A friend of mine recently told me about a You Tube video that Mr. Kupferberg made in the last year or so. In it, he showed a picture of Hermann Goering and delivered the quote "Whenever I hear the word culture I reach for my gun." Then he put down the picture and said, "Whenever I hear the word gun, that's when I reach for my culture."
A fine truism. May he rest in peace.
Posted by: Ben Sachs | July 12, 2010 at 10:30 PM
Insane and anarchic, yes indeed, and at the same time wonderfully charming and goofy in the very best sense of the word. I put on the CD reissue of the Fugs first album tonight and had plenty of giggles at the assembled snippets of his personal worktapes that close the CD out: "Hyyypothalamus, Hyyypothalamus, Hyyypothalamus, THAT's the gland for me!"

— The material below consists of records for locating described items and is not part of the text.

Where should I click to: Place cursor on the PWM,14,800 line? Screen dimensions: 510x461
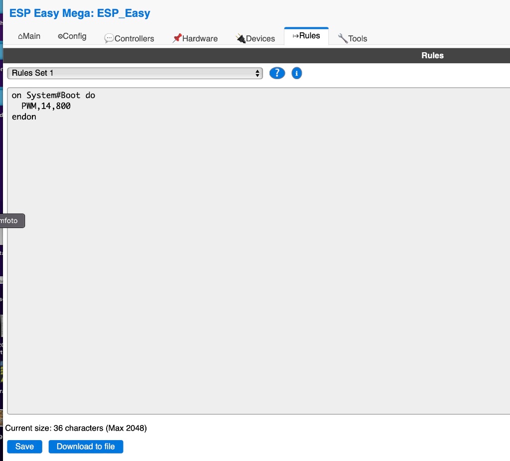[x=46, y=106]
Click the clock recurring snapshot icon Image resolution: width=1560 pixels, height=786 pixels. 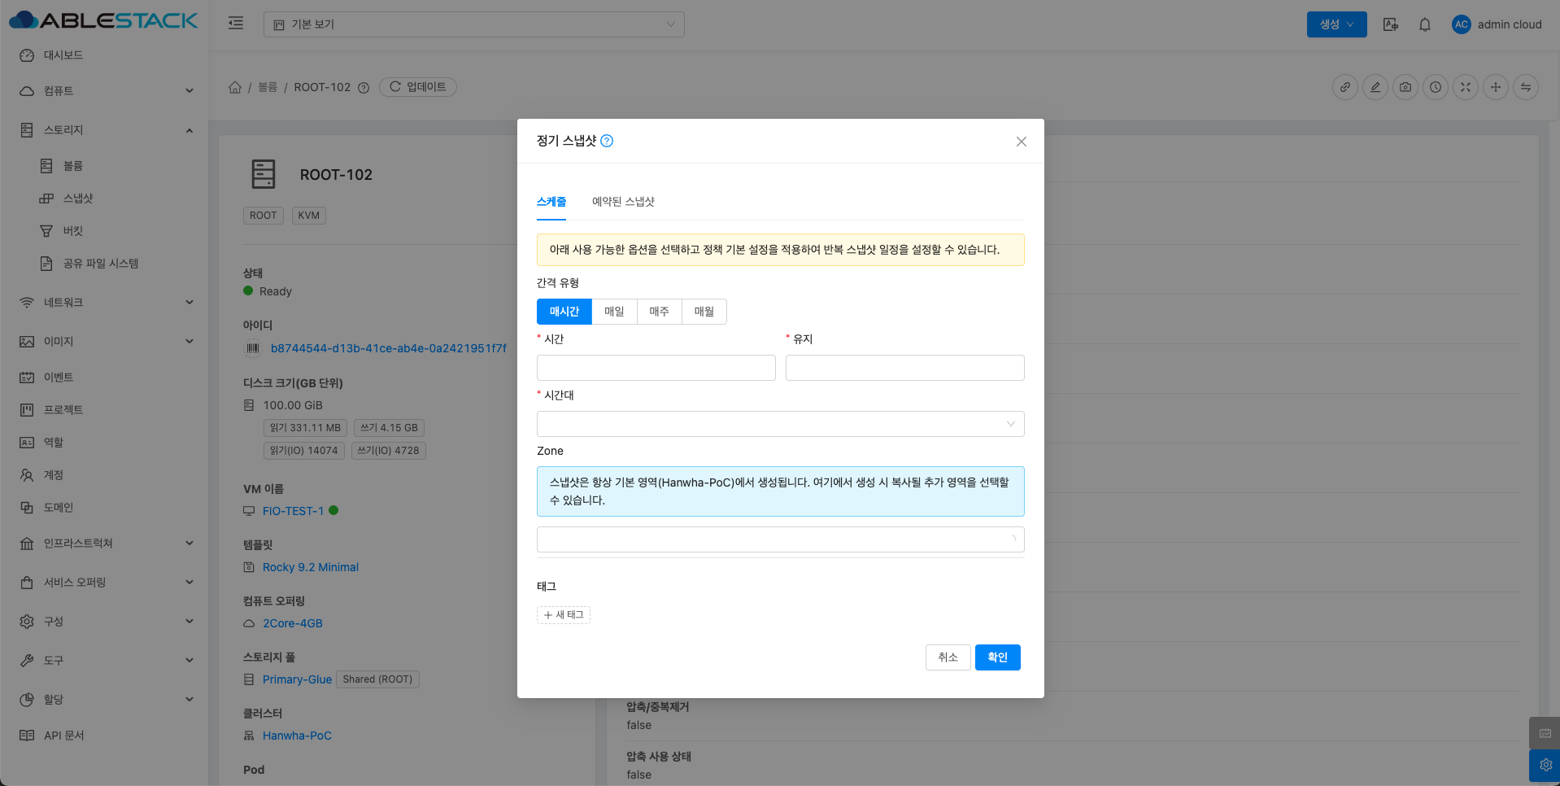(1436, 87)
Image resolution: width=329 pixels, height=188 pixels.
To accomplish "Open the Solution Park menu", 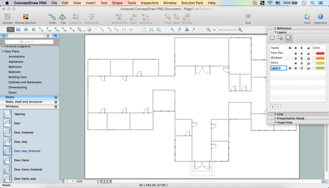I will tap(192, 3).
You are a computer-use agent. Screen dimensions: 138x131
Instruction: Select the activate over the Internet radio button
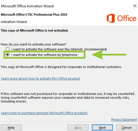(x=7, y=49)
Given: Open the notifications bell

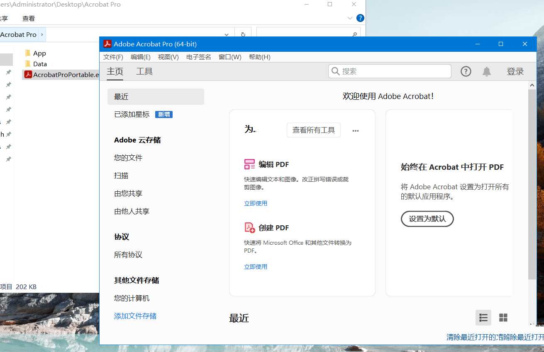Looking at the screenshot, I should (487, 71).
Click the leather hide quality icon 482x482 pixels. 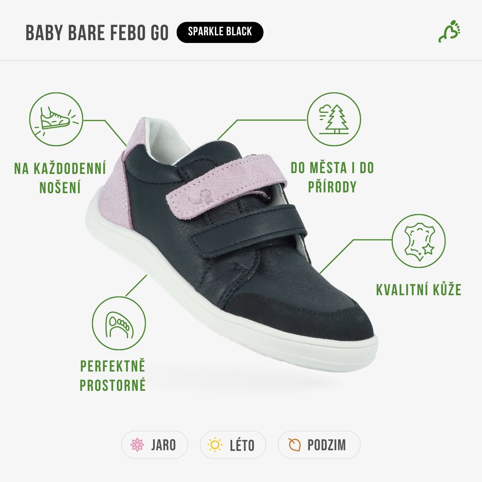click(x=419, y=241)
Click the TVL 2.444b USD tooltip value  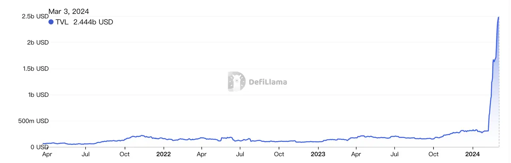[x=93, y=22]
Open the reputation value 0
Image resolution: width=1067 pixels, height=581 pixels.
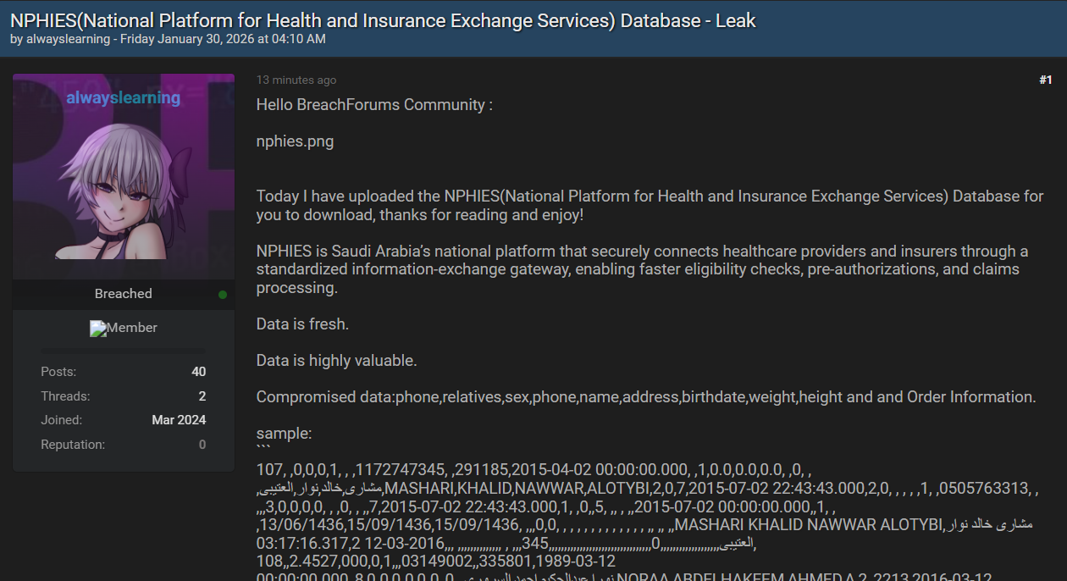[202, 445]
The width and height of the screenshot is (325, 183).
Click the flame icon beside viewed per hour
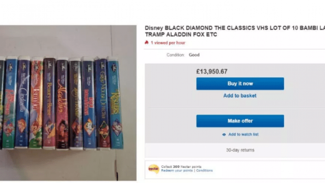tap(147, 43)
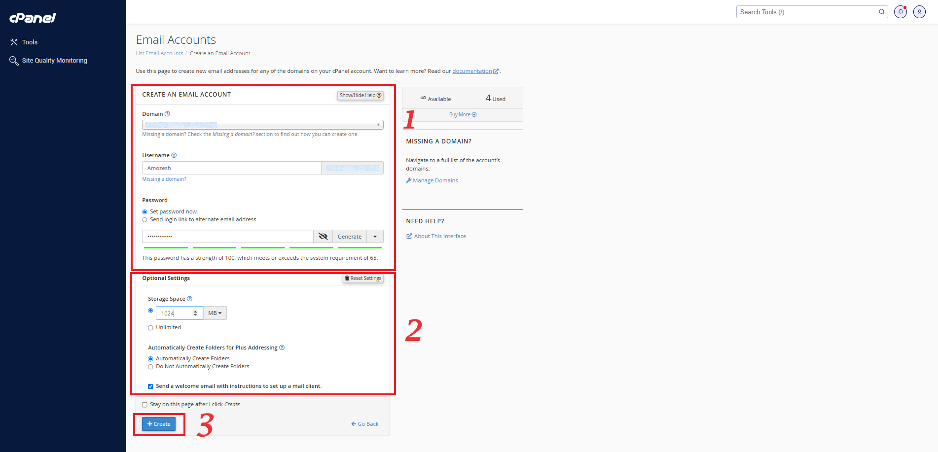Open the notifications bell icon
This screenshot has height=452, width=938.
point(901,12)
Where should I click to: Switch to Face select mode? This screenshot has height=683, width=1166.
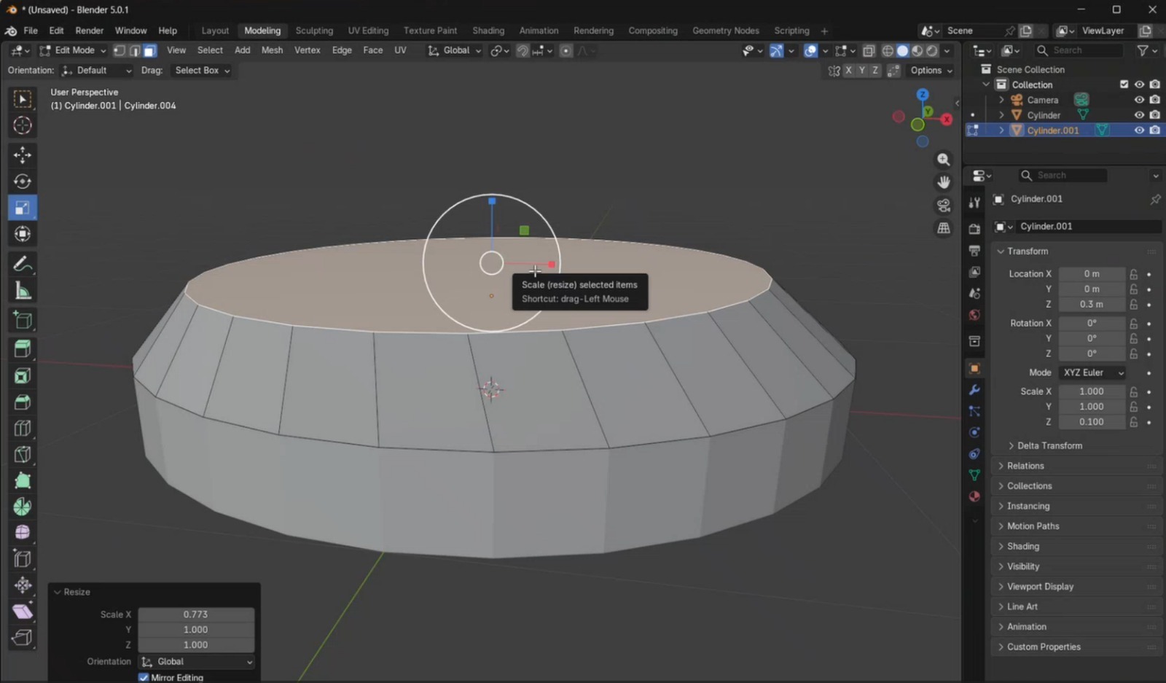pyautogui.click(x=149, y=50)
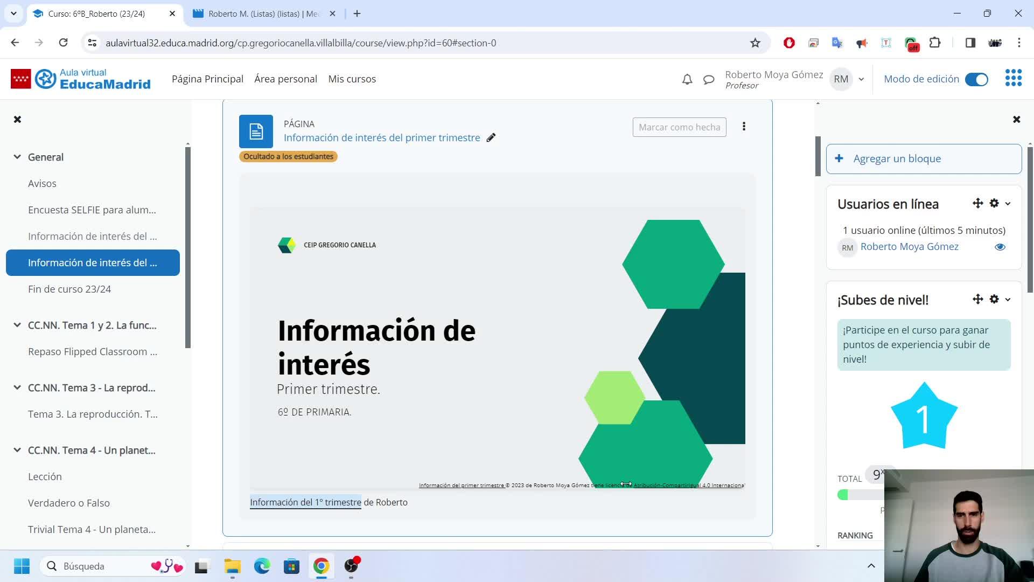Go to Mis cursos menu item
This screenshot has width=1034, height=582.
[x=352, y=79]
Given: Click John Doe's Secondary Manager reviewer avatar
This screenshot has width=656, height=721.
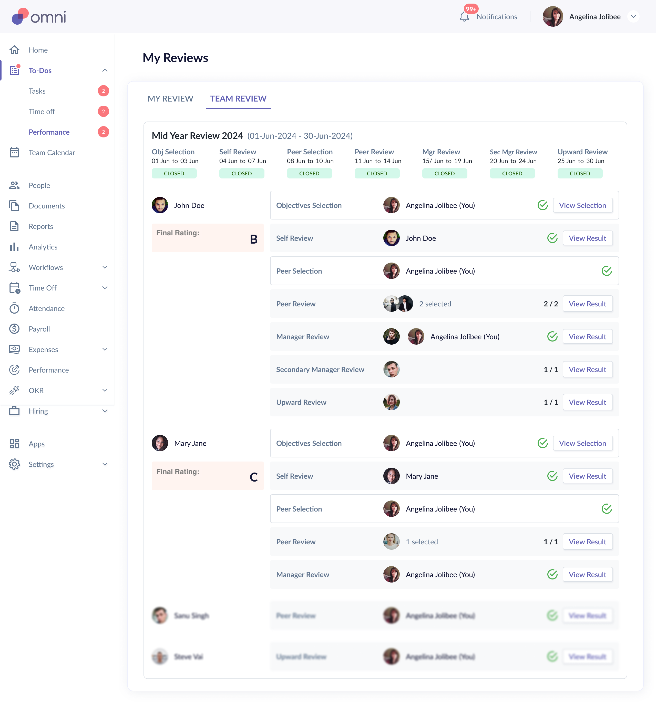Looking at the screenshot, I should coord(391,369).
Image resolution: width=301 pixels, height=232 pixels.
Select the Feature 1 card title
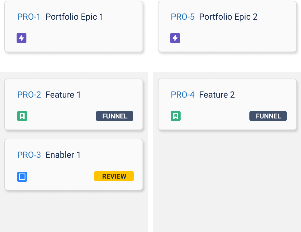(63, 95)
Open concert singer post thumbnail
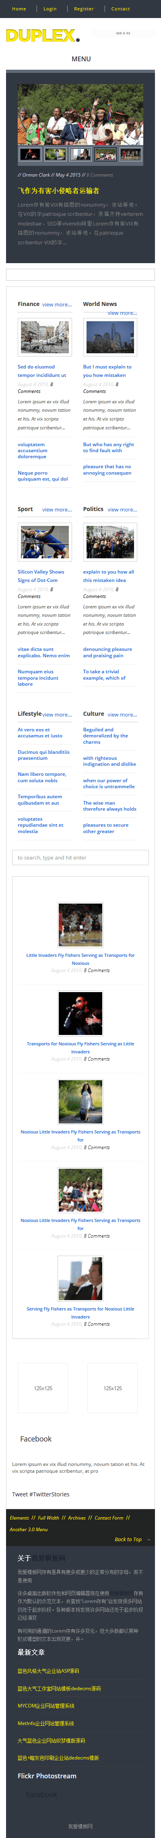 (80, 1013)
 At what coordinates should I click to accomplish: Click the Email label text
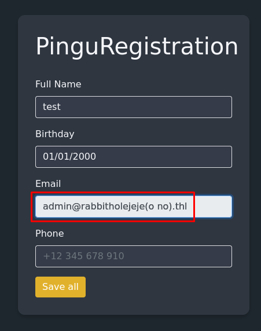pos(48,183)
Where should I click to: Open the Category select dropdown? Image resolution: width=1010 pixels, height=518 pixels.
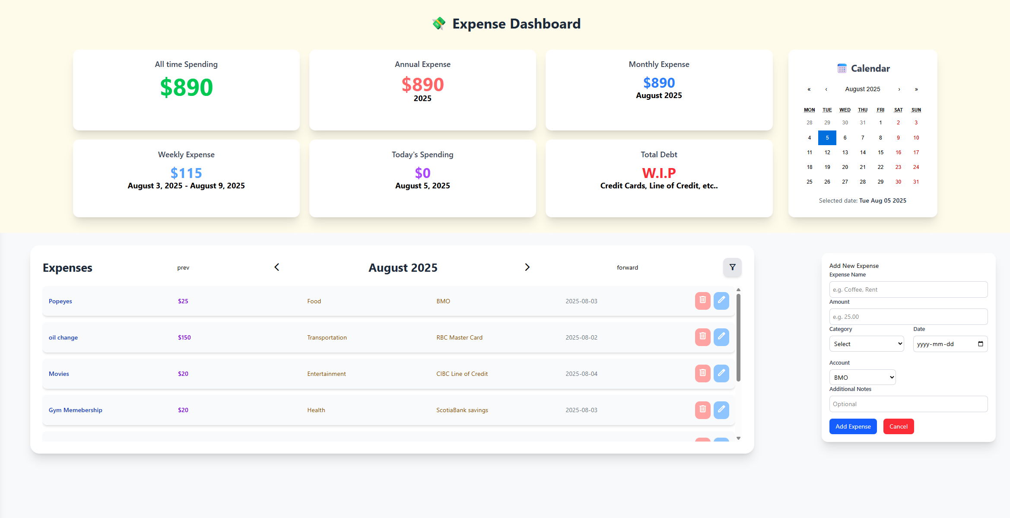tap(867, 343)
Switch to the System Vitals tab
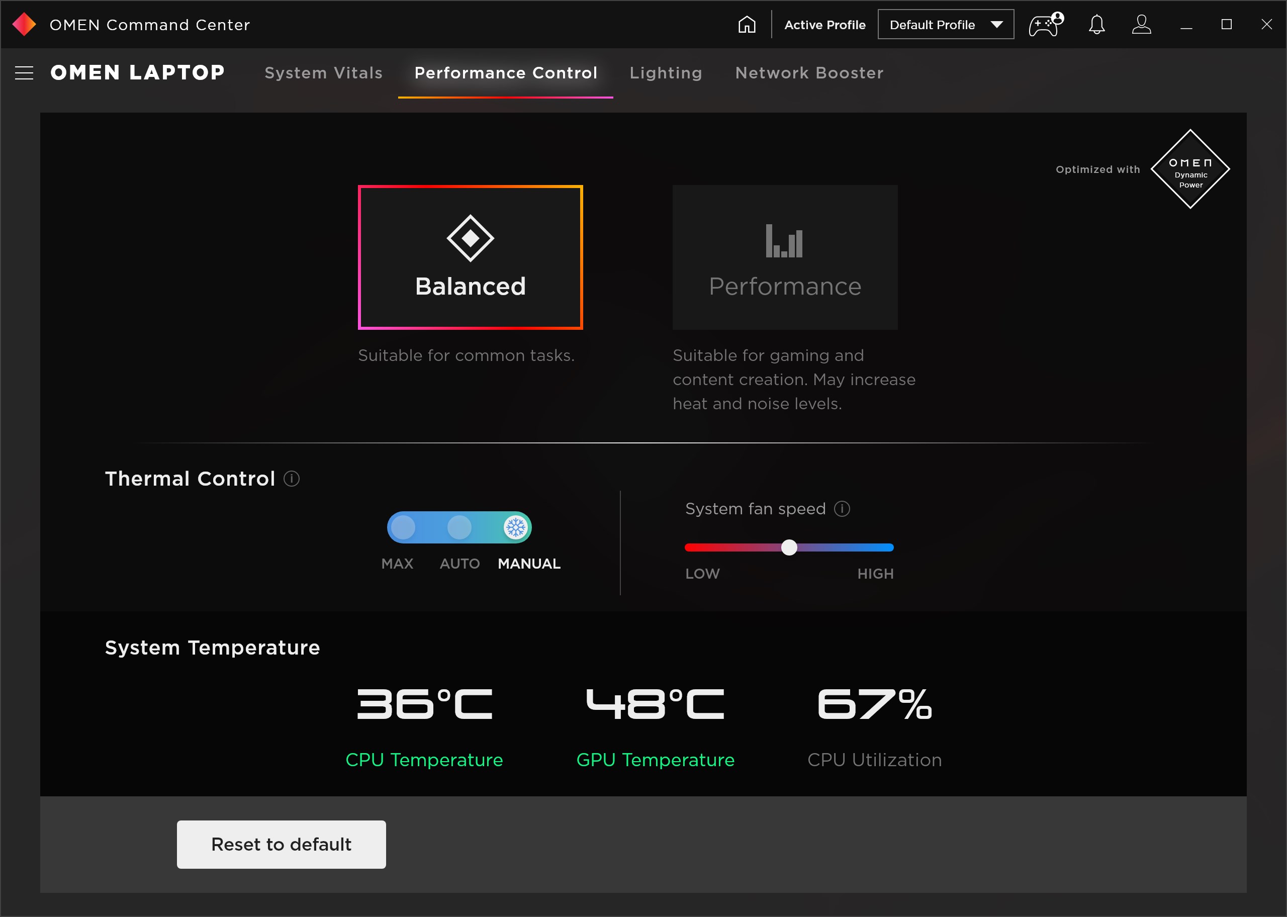The height and width of the screenshot is (917, 1287). (323, 73)
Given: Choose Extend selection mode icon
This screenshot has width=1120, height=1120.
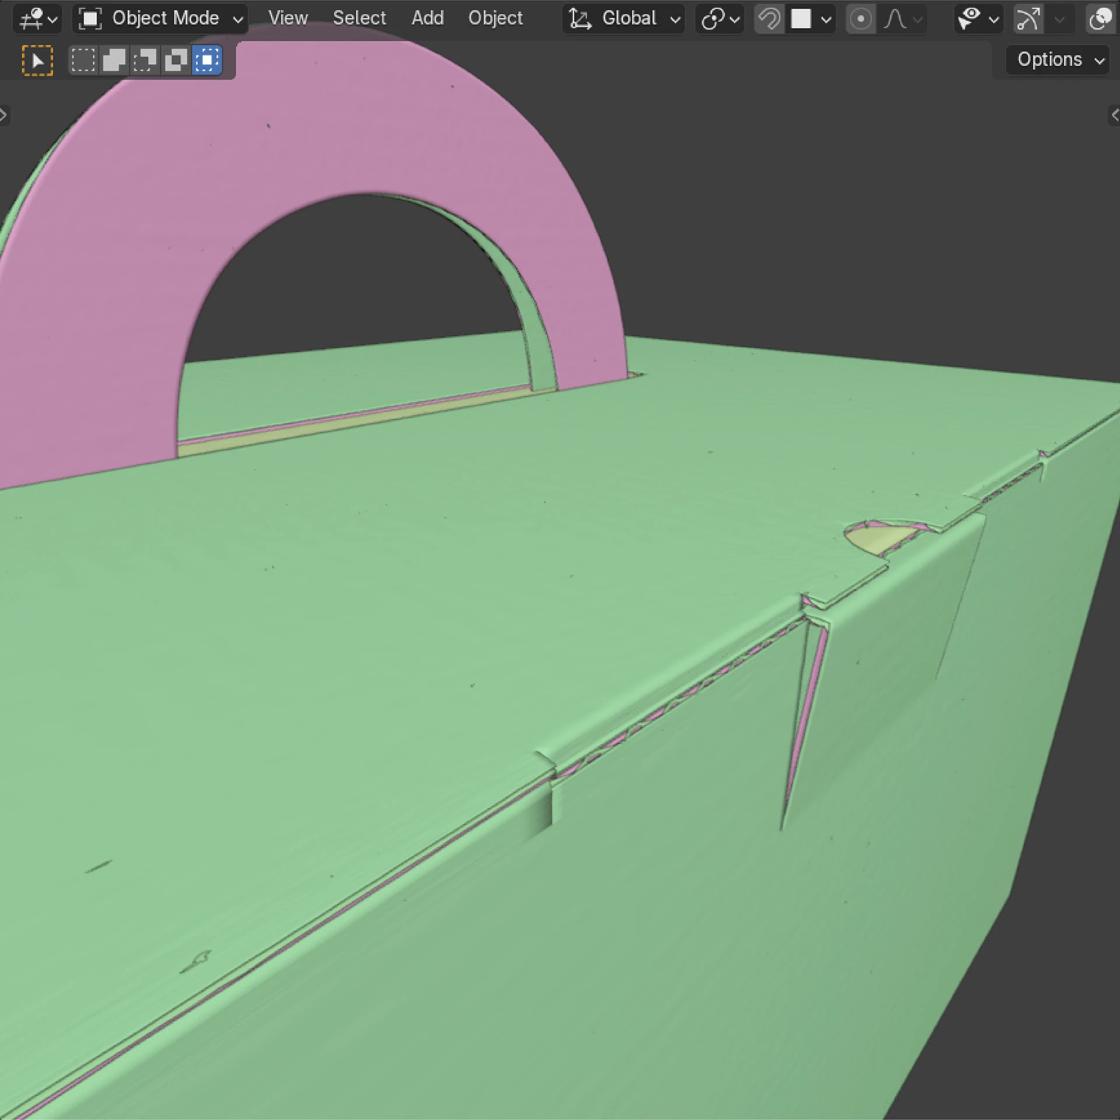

Posted by: Grant L | July 13, 2010 at 02:10 AM
Have you ever noticed that bad people (and I don't mean bad in the Cramps "Bad Music for Bad People" sense but rather bad in the world is objectively better off without them sense) never seem to die in pairs or in threes the way people who bring some enlightenment or pleasure or beauty to our lives do?
Posted by: The Jake Leg Kid | July 13, 2010 at 08:31 AM
Indeed Jake: reggae legend Sugar Minott also died over the weekend at only 54.
Posted by: Rob | July 13, 2010 at 10:32 AM
I'll never forget, about fifteen years ago, I was helping one of my college music professors catalogue his scores, books and records. Among all of the cerebral modern classical vinyl I stumbled upon a record by The Fugs. I asked him about it and he said "Oh yeah, The Fugs. They're great." At that moment, another professor -- a prim & proper, classy 50-ish female pianist -- walks in to ask him something, but he stops her.
"Hey... you wanna hear 'river of shit?'"
"No, thank you."
"All right... how about 'Boobs A Lot?'"
"No, that'll be fine."
The look on her face was priceless. Then it was back to business. I don't want to read too much into it, but it was actually a profound moment for me.
Posted by: Chris O. | July 13, 2010 at 10:33 AM
So, to update. Harvey Pekar, Tuli K., and Sugar Minott constitute the Departed Trio of the Good. And I saw while I was on the treadmill that George Steinbrenner just kicked it. Hmm.
Posted by: Glenn Kenny | July 13, 2010 at 11:57 AM
Well, you know what they say, these things happen in infinities.